Task instructions
If a line in the data below contains "додатку", copy it.

(Source records)
^^^^^^^^

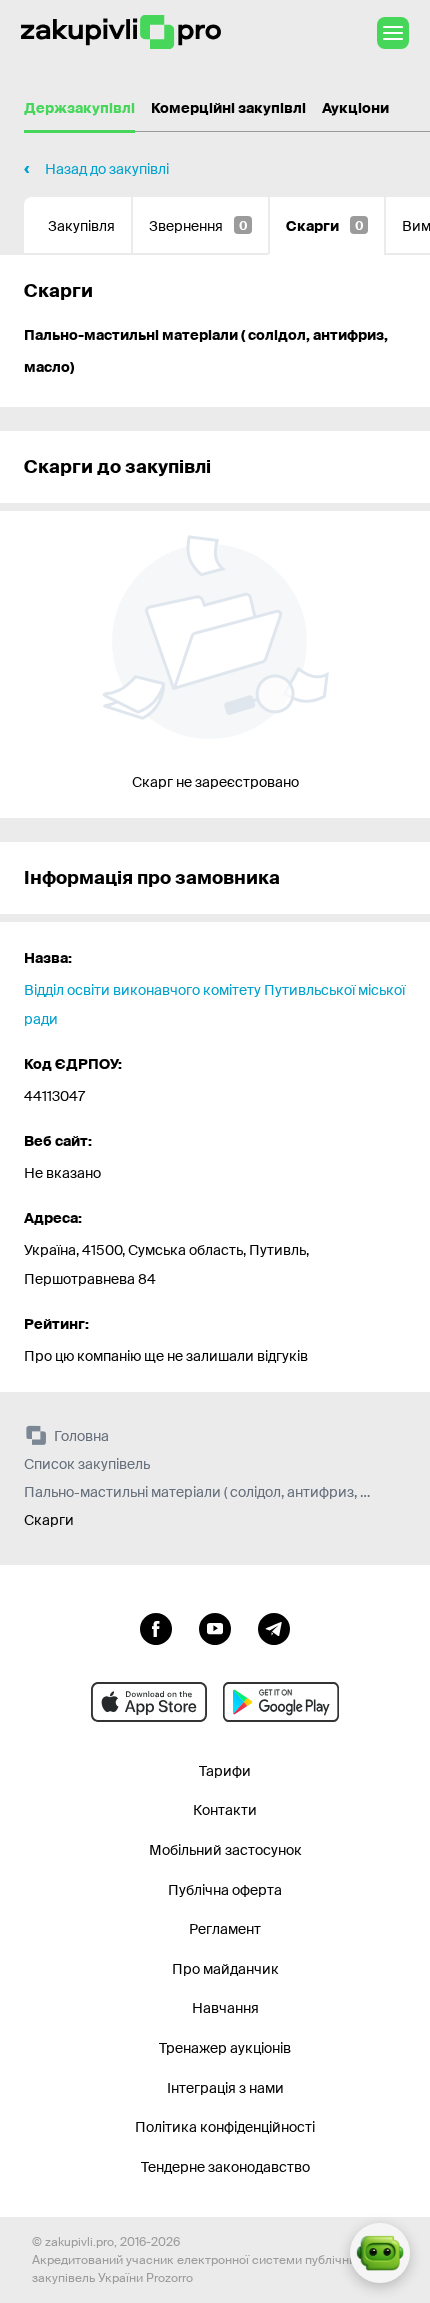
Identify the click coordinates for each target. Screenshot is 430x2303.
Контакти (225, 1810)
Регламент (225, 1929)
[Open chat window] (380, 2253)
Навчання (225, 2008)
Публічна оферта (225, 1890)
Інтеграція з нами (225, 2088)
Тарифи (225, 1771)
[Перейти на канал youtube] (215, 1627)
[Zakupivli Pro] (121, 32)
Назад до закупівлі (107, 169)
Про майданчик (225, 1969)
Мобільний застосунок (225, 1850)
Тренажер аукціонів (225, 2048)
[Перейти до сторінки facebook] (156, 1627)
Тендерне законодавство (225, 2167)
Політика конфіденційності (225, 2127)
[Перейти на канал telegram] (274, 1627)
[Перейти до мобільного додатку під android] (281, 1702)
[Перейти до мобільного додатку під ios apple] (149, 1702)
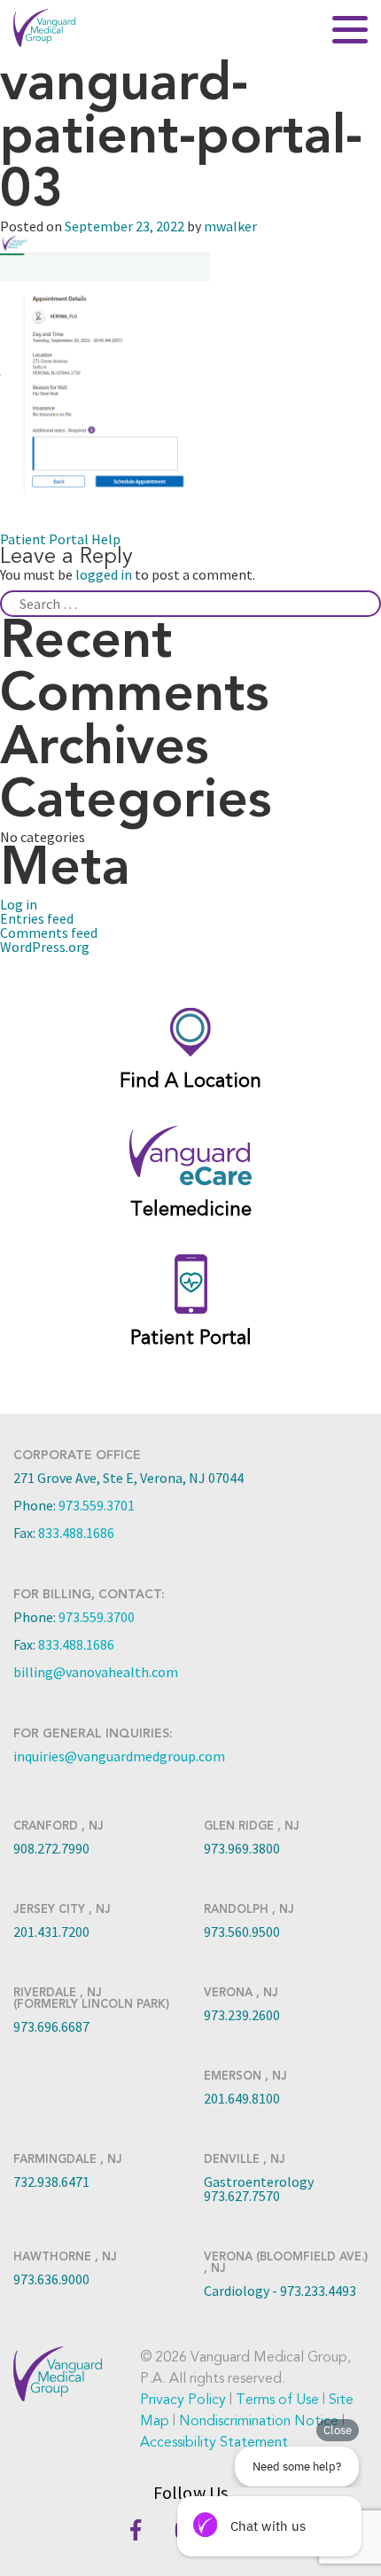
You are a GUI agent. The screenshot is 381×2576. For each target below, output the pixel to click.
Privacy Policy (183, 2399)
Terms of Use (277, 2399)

^^^^^^^^

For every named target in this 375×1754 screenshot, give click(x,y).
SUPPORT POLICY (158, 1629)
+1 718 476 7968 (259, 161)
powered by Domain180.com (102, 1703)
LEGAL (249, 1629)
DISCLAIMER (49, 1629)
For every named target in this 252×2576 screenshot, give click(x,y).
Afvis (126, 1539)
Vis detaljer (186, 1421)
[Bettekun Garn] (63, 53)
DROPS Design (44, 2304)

^^^^^^^^

Written reply
[Перейти до мобільного додатку під android] (281, 1702)
[Перейти до мобільного додатку під ios apple] (149, 1702)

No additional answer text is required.